→ TEXT SHOWN
________________________
Clinical presentations for simulation-based assessment.
These two axes were then combined to create the assessment tool matrix (see Appendix 1 for a large format table). The assessment was administered in case-based simulation format, as described in the upcoming Measurements section. Each cell represents the intersection of a facility function and a megacode-style case, answering questions such as: “To what extent can this facility perform the Airway component of the primary survey (and response) in patients with difficulty in breathing from an acute myocardial infarction with subsequent cardiogenic shock and pulmonary edema?” “To what extent can this facility perform staff safety, infection prevention, and control in patients with agitated delirium that ultimately evolves into seizure?”
The assessment was administered via a series of case-based simulations in which staff were gathered in the high-acuity room and each case was run as if the patient was on the gurney. Staff were asked to physically go through every procedure, find and place every material resource on the bed, demonstrate their ability to use each, and verify that its location was not restrictive. The assessment team created a structured data collection tool that was a series of “assessment sheets,” one for each clinical scenario, and had a row for each facility function, a column describing the details of the case, and the findings or physiologic response as it progressed. It also contained checkboxes that could be used to note the presence or absence of items associated with each function, and for notes to be taken on whether or not it was relocated, reorganized, or restocked due to expiry. Table 4 is an example of a completed assessment sheet.
Example sim case: Injury.
Bold, corrective action needed.
The scenarios were completed, and data from these assessment sheets were then used to create a report. The report was split into four areas of gap identification:
Procedural (eg, protocols such as triage, outside referral, and isolation). Human resources (both the presence and training levels/certifications of physicians, nurses, etc). Non-pharmacologic material resources. Pharmacologic material resources.
________________________
→ GIVEN DATA
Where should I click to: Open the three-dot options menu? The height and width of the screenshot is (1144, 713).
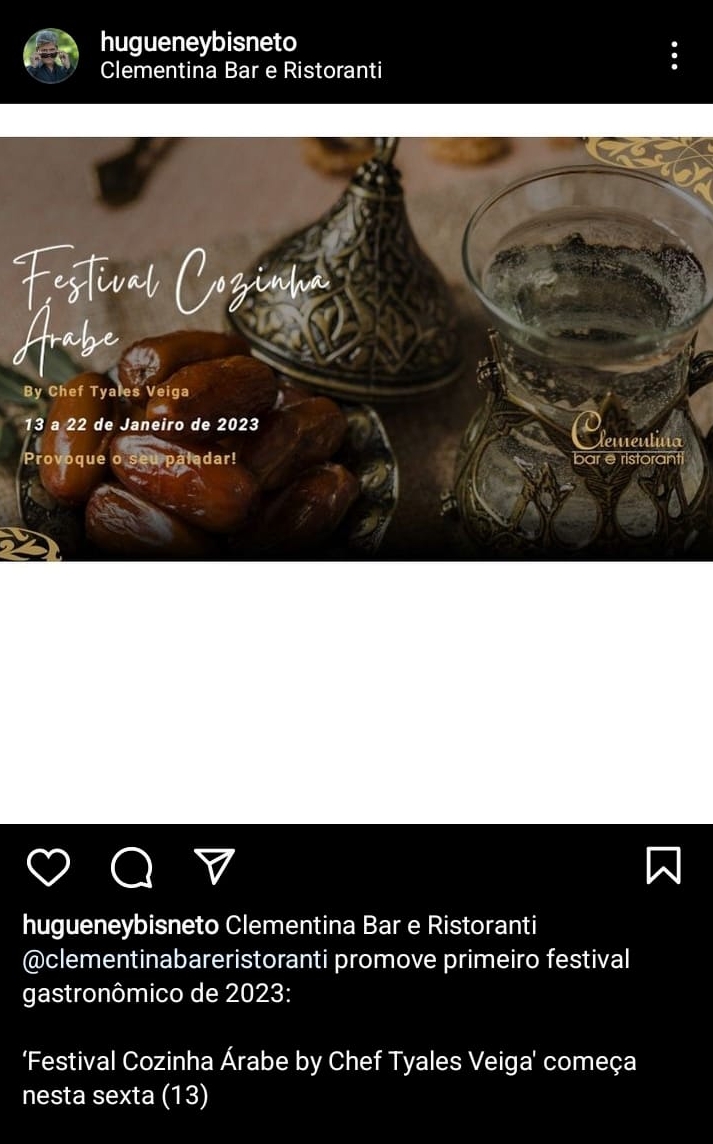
________________________
→ WORK ORDER
In the text on simulation-based facility assessment, where were staff gathered when each case-based simulation was run?

→ YOUR SOLUTION
In the high-acuity room.